Here are some of the highlights of this bill and how they will affect you.
No Interest Rate Increases on Previous Balances
If your credit card issuer raises your rate, it will not apply to any balance that you had prior to the rate increase. The new rate will only be in effect for future purchases. The only exceptions to this rule are:
- If a “teaser” or introductory rate has expired
- Your card has a variable interest rate
- If you are enrolled in a “hardship” payment plan that calls for rate increases over time; you were in a plan that has expired, or if you fail to honor the terms of a plan
- You are more than 60 days late making a payment
- However, if you make your payments on time for the next 6 months then your issuer must reduce your interest rate back to it’s previous level
No Interest Rate Increases for the First 12 Months
If you open a new credit card account, the issuer cannot raise your interest rate within the first year except in the situations listed above.
Universal Default is Banned
This is where a credit card issuer will increase your interest rate – even if you have never made a late payment with them – based solely on your activity with other accounts. As of February 22, 2010, this practice is illegal.
Over-Limit Fees
In the past, if you made a purchase that caused your credit card to go over the limit, the charge was usually accepted and you were charged a hefty fee for that “privilege”. But now cardholders will have to “opt in” to receiving over-limit fees. This means that if you do not explicitly agree to being charged for going over your credit limit, any purchase that you attempt to make that will push you over your limit will be denied.
If you agree to these fees, then you must be informed of the amount of the fee and have the option to opt out of the fees at any time. Also, the fee can only be charged once per billing period.
Subprime Cards
During the first year after a card is issued, the issuer cannot charge fees that total more than 25% of the credit limit on that card. For instance, if you open a credit card with a limit of $500, the total amount of fees that can be charged is $125.
This does not include fees charged for late payments, exceeding your credit limit or having insufficient funds.

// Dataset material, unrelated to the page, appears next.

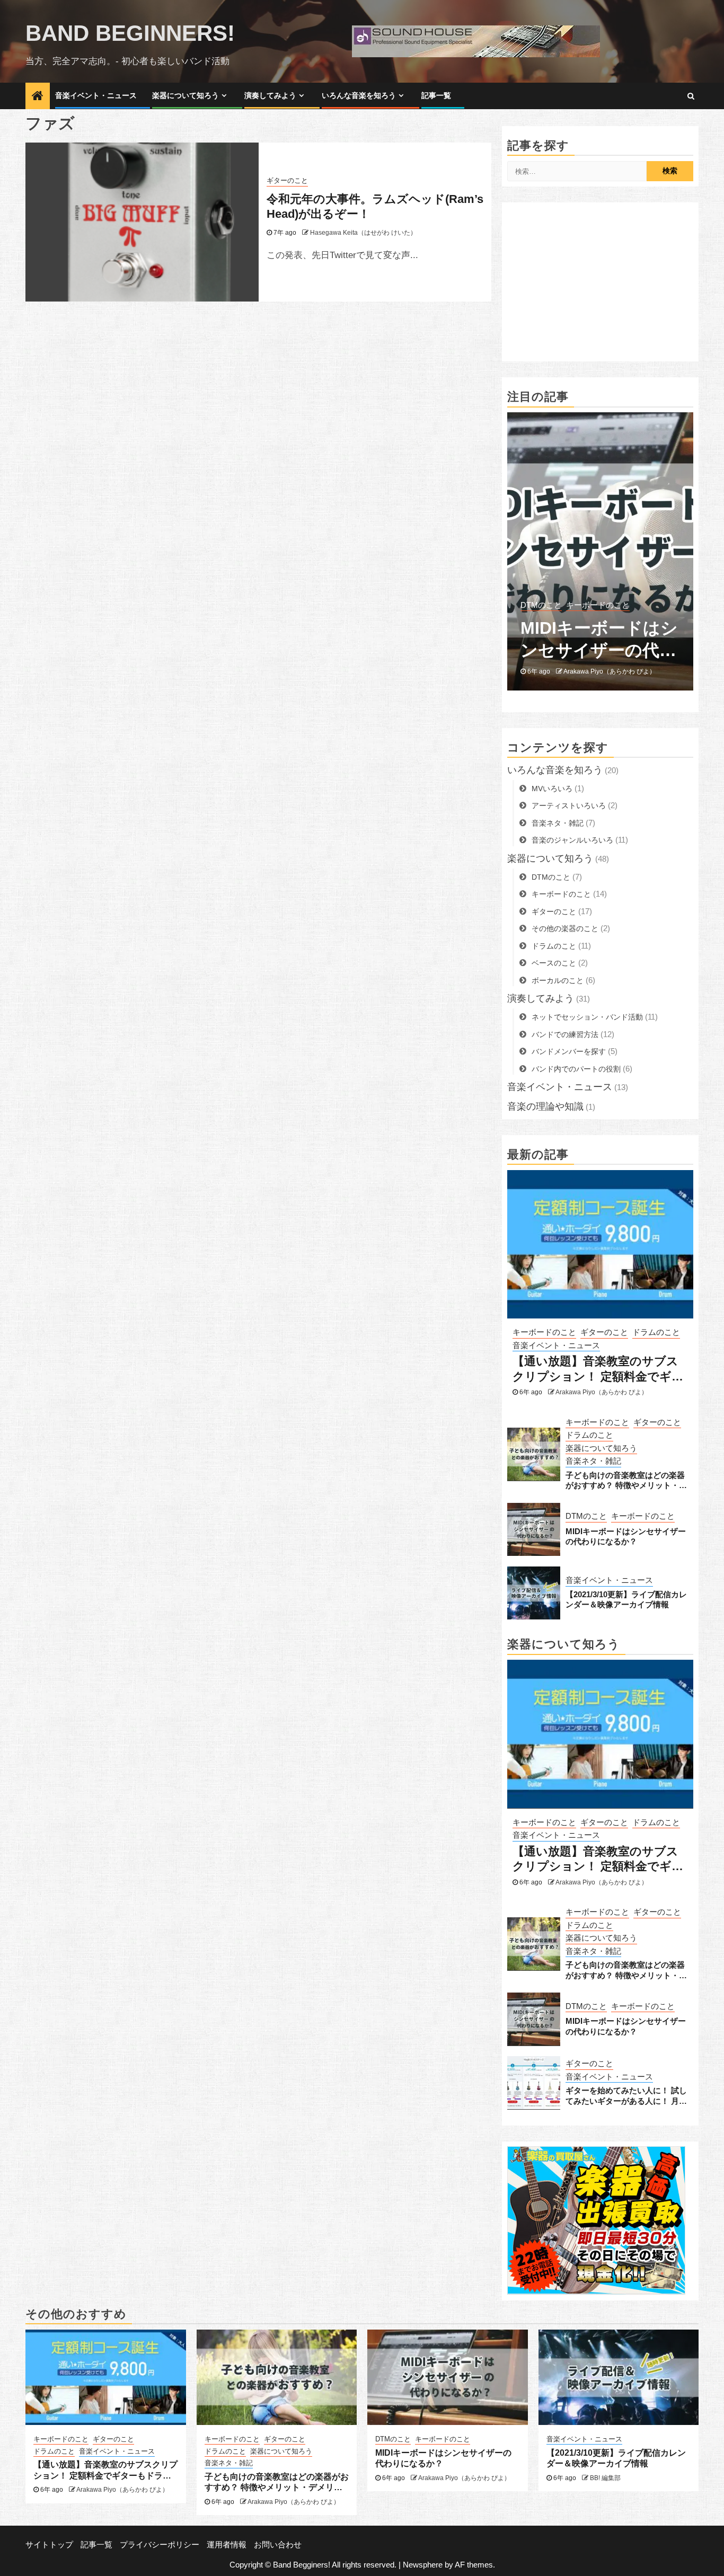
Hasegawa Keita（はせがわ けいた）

This is to stop the practice of offering a consumer a card with a $250 limit and charging $179 in setup and annual fees.
Statements
Your issuer must mail your statement at least 21 days before your payment due date. If this is not done, there can be no late fee charged for any billing period where this does not happen. Also, if your card includes a grace period in which you can pay the balance in full and avoid any finance charges, your statement must be mailed out at least 21 days before the finance charges are scheduled to begin.
I think these changes are great. I never really paid attention to how sneaky credit card companies were until I started working for one. That experience made me get rid of all plastic. Thank God I have been plastic free for years. It is scary however because these “sneaky” fees are a large portion of their profit. I wonder Is it really the banks fault that “we” don’t read the fine print? Will these changes have a negative affect on the credit market?
Thank you so much for this article. I was reading another one on this topic and really got bogged down with the technicality of the changes. This really made the information clear and understandable. I was reading somewhere else that in spite of these changes, credit card companies are going to hit consumers in other ways – I hope that’s something you’ll be able to share with your readers too! Thanks again.